Scripps Writing Program presents Santee Frazier

Award-winning poet Santee Frazier reads from his collected works at Scripps College on Wednesday, February 23 as part of the Scripps Writing Program. Sponsored by the Mary Routt Chair of Writing David Treuer, this free event begins at 5:30 pm in Vita Nova 100.

A citizen of the Cherokee Nation of Oklahoma, Frazier holds a BFA from the Institute of American Indian Arts and an MFA from Syracuse University.  The recipient of various awards including The Truman Capote Scholarship, Syracuse University Fellowship and two Lannan Foundation Residency Fellowships, his poems appear American Poet, Narrative Magazine, Ontario Review, Ploughshares, and other prominent literary journals.

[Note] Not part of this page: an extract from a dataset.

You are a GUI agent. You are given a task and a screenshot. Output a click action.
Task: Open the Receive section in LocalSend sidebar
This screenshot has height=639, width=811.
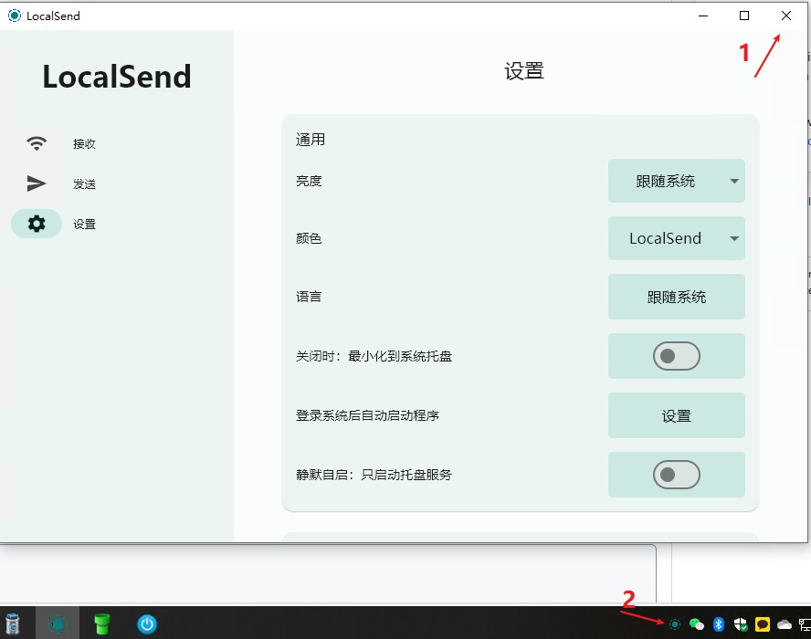(x=83, y=143)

Praised for its raw honesty and fresh look at the world, Frazier’s first collection of poems, Dark Thirty (University of Arizona Press 2009), takes readers on a loosely autobiographical trip through Cherokee country, the backwoods towns and the big cities, giving readers clear-eyed portraits of Native people surviving contemporary America. The poems in Dark Thirty address poverty, alcoholism, cruelty, and homelessness—subjects that are not often thought of as “poetic.”

Frazier was also recently honored by The School for Advanced Research in Santa Fe, New Mexico as recipient of SAR Indigenous Writer in Residence title. On February 17, he was joined there by Treuer for a reading and discussion.